LAUSR

Worldwide, infections by influenza viruses are considered a major public health challenge. In this study, influenza B vaccine mismatches and clinical aspects of Victoria and Yamagata infections in Brazil were assessed. Clinical samples were collected from patients suspected of influenza infection. In addition, sociodemographic, clinical, and epidemiological information were collected by the epidemiological surveillance teams. Influenza B lineages were determined by real-time RT-PCR and/or Sanger sequencing. In addition, putative phylogeny–trait associations were assessed by using the BaTS program after phylogenetic reconstruction by a Bayesian Markov Chain Monte Carlo method (BEAST software package).

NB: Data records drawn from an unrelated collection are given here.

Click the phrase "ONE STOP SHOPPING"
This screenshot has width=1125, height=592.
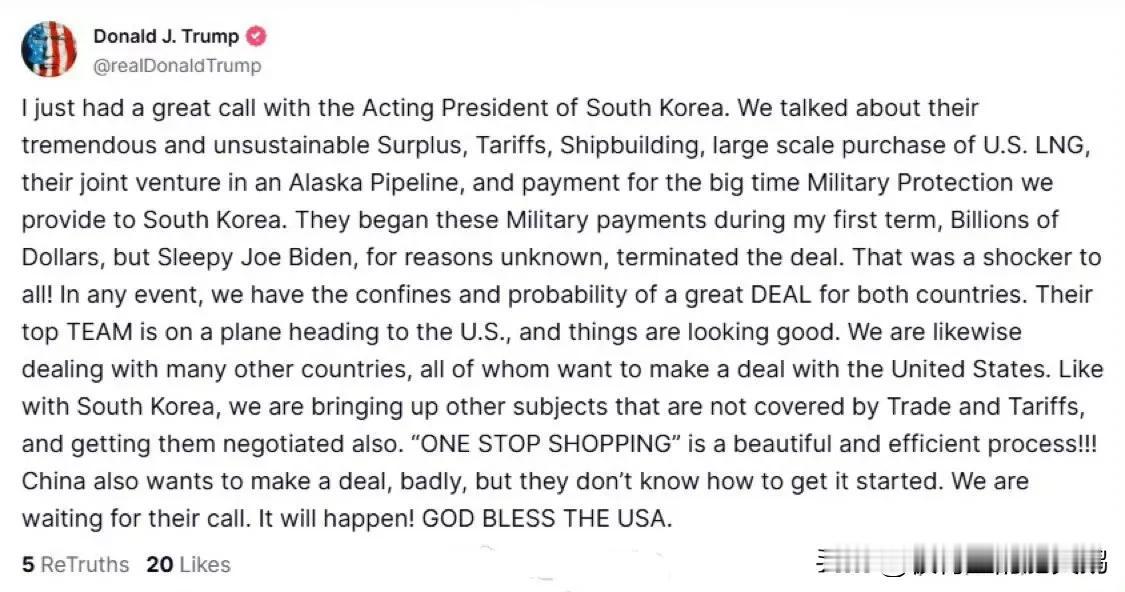546,443
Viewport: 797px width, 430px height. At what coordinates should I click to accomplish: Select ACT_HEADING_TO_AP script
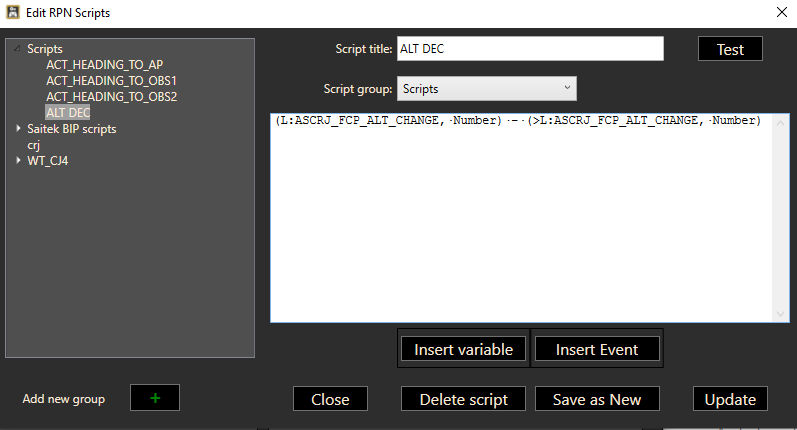pos(104,65)
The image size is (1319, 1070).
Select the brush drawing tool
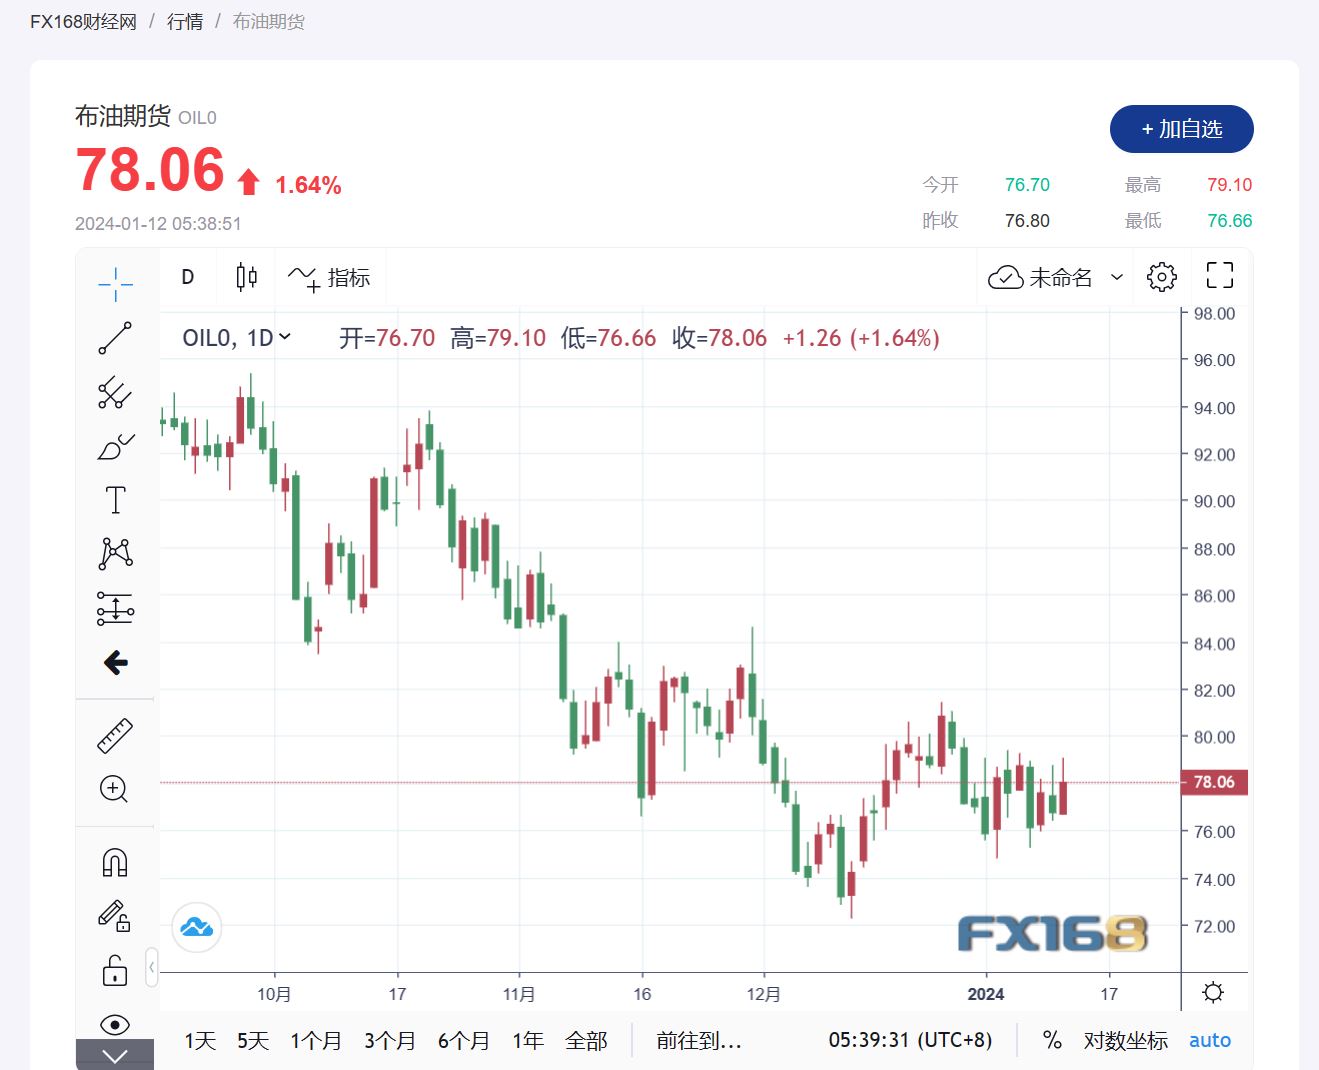coord(115,446)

Over 2010–2020, B/Victoria and B/Yamagata-like lineages co-circulated in almost all seasonal epidemics, with B/Victoria predominance in most years. Vaccine mismatches between circulating viruses and the trivalent vaccine strains occurred in five of the eleven seasons (45.5%). No significant differences were identified in clinical presentation or disease severity caused by both strains, but subjects infected by B/Victoria-like viruses were significantly younger than their B/Yamagata-like counterparts (16.7 vs. 31.4 years, p < 0.001). This study contributes to a better understanding of the circulation patterns and clinical outcomes of B/Victoria- and B/Yamagata-like lineages in Brazil and advocate for the inclusion of a quadrivalent vaccine in the scope of the Brazilian National Immunization Program.